Punchbowl Crater, or Hawaiian National Cemetery is the last place we toured. My husband and I had been there 13 years before to lay flowers on my maternal Grandfather’s grave. We decided to repeat the performance with the boys this time, and I think they really got a lot out of it.
We went to the florist in the Hilton Hawaiian Village, and the gentleman there suggested a lei. This is a popular choice with groups so everyone can participate in laying flowers by cutting the string and scattering the flowers from the lei.
My grandfather was a Sargent in the marines shooting the photography for reconnaissance planes. As they were coming into Bougainville Island from a run over Truk Island, the pilot misjudged the tiny landing strip and the back wheel caught the edge of the runway. The plane skidded, flipped and hit and embankment. There were 8 people on board and two died. My grandfather never escaped the plane and it exploded, the other gentleman was thrown from the plane. The remaining six were taken to the hospital with various injuries. Because of the nature of the secrecy of his mission, he was interred on the island for several years before finally being brought home to Punchbowl Crater. He is laid to rest right in the front near the entrance.

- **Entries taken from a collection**
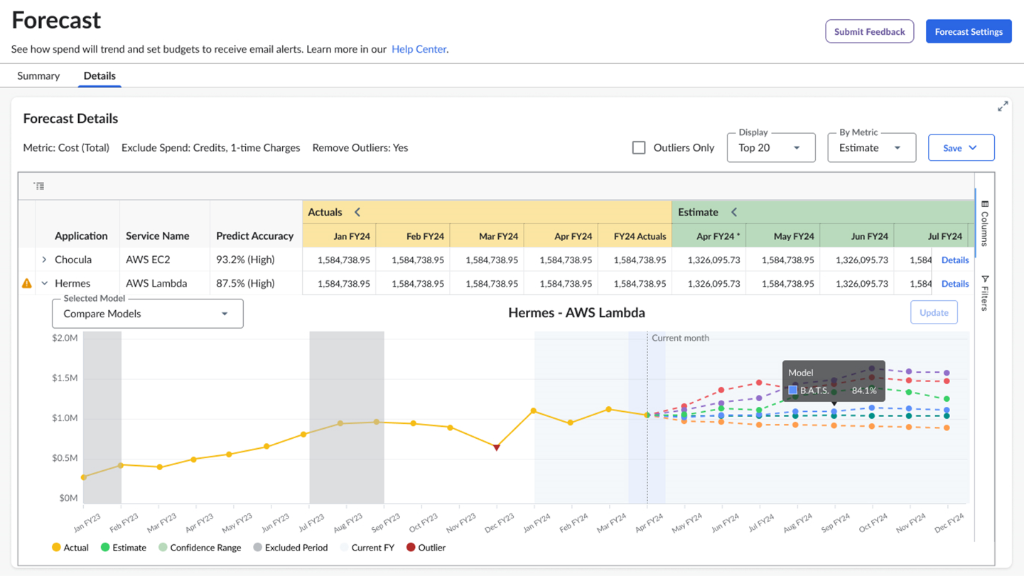Viewport: 1024px width, 579px height.
Task: Toggle the Actual legend series
Action: point(70,548)
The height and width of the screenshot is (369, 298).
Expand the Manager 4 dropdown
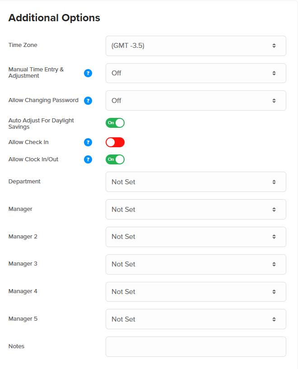point(196,292)
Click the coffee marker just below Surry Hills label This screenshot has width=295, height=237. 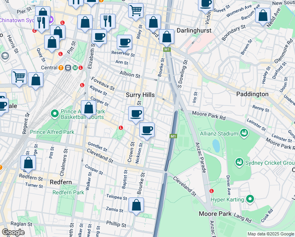pyautogui.click(x=136, y=114)
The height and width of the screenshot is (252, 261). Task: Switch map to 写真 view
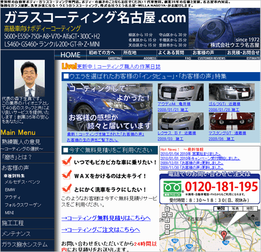(235, 209)
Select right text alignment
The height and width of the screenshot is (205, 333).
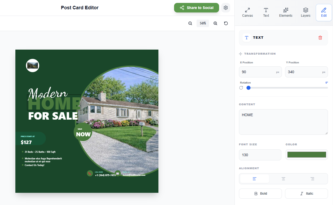coord(313,179)
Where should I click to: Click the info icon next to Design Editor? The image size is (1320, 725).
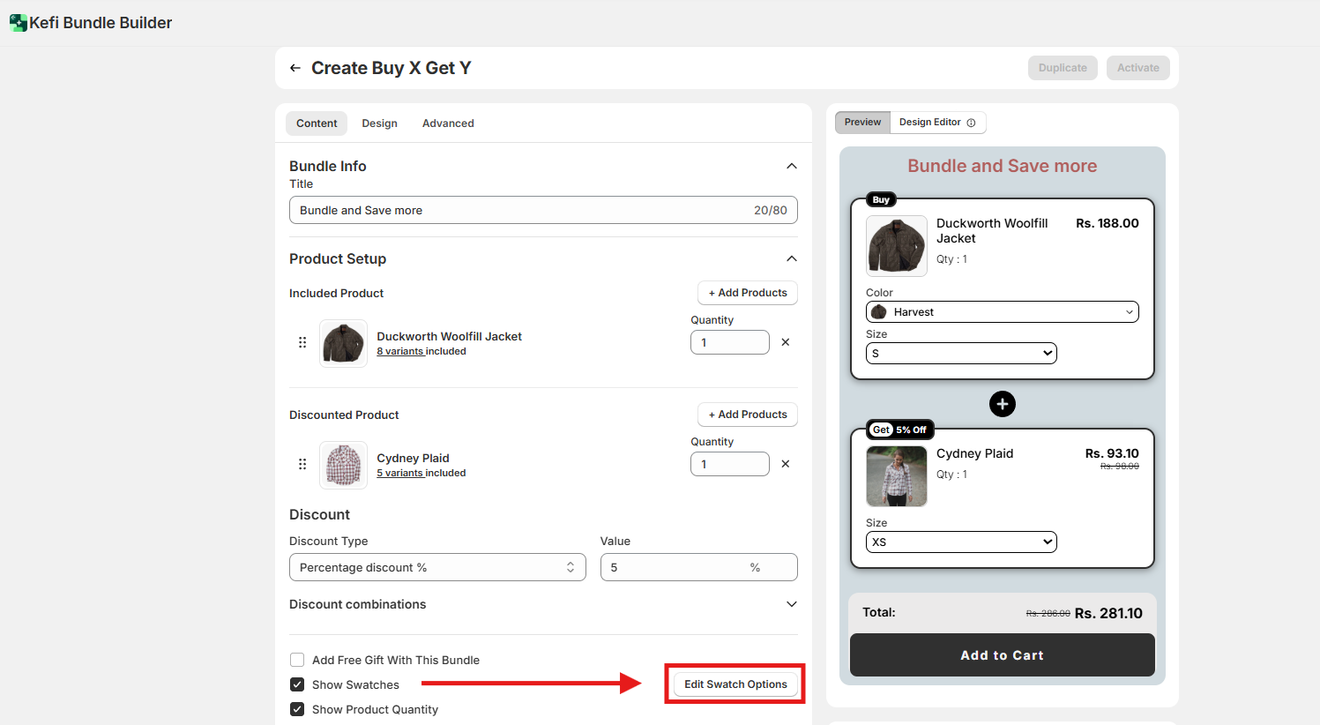971,123
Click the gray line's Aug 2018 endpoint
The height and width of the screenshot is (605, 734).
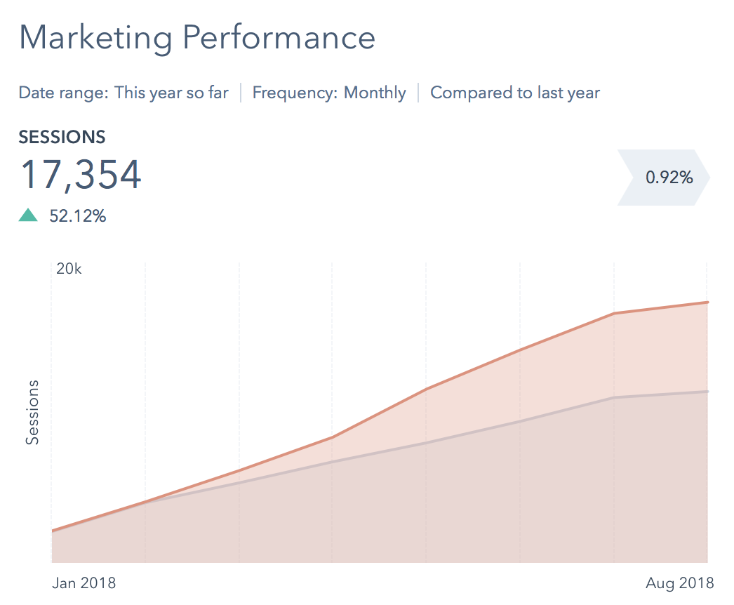(707, 391)
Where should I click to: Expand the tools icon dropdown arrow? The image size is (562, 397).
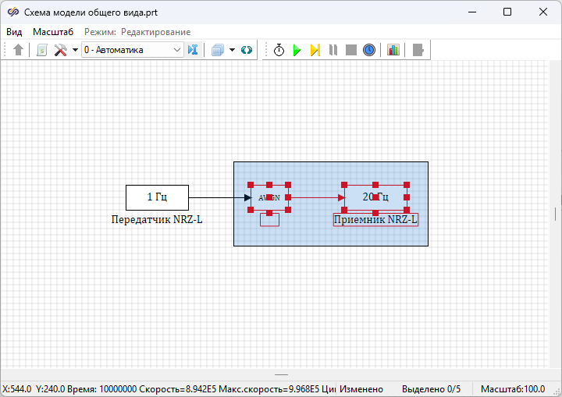click(75, 50)

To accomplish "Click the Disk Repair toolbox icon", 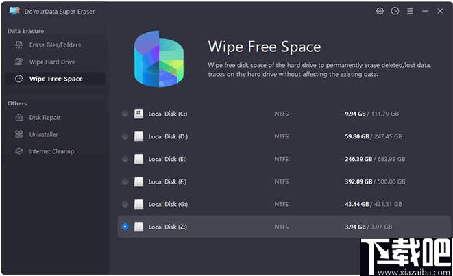I will point(19,118).
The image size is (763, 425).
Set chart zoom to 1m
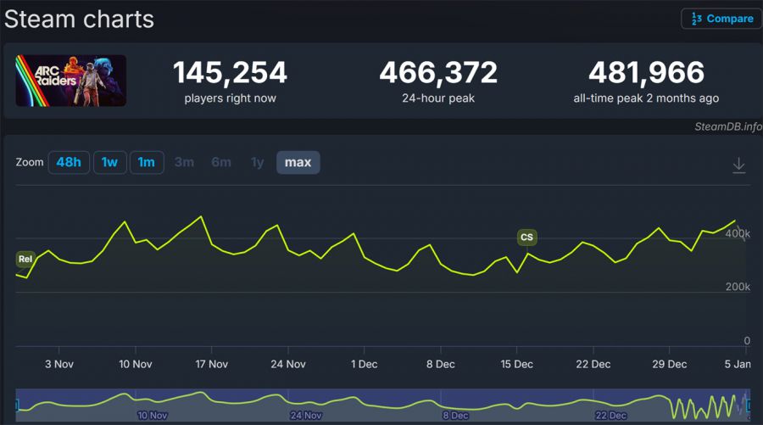[x=147, y=162]
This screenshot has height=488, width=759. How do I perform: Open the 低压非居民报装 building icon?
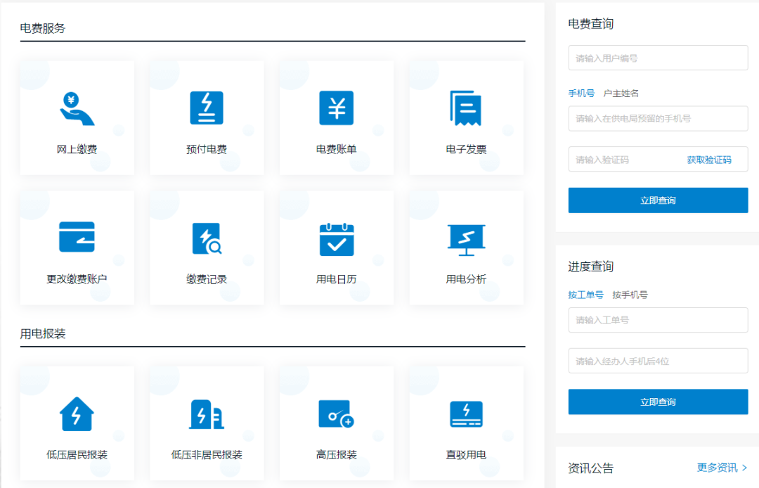207,414
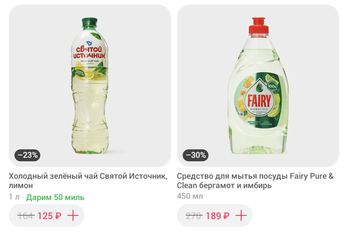Click the Святой Источник logo on the bottle
The height and width of the screenshot is (236, 348).
point(89,52)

- **Set of tasks**
**1.** In the Punchbowl Crater account, where did the family get the flowers for the grave?
**2.** From the Punchbowl Crater account, extract the passage from "We went to the" to "from the lei.".
**3.** Condense the paragraph of the Punchbowl Crater account that begins "My grandfather was a" into a short bulleted list that keeps its main facts.

- **Results**
**1.** At the florist in the Hilton Hawaiian Village.

**2.**
We went to the florist in the Hilton Hawaiian Village, and the gentleman there suggested a lei. This is a popular choice with groups so everyone can participate in laying flowers by cutting the string and scattering the flowers from the lei.

**3.**
- The grandfather served in the Marines, taking photographs for reconnaissance planes.
- Returning to Bougainville Island from a run over Truk Island, the pilot misjudged the small landing strip, and the back wheel caught the runway's edge.
- The plane skidded, flipped, and hit an embankment.
- Of the 8 people on board, two died: the grandfather was trapped when the plane exploded, and the other man was thrown from it.
- The other six went to the hospital with various injuries.
- Because his mission was secret, he stayed buried on the island for several years before being brought to Punchbowl Crater.
- His grave is at the front, near the entrance.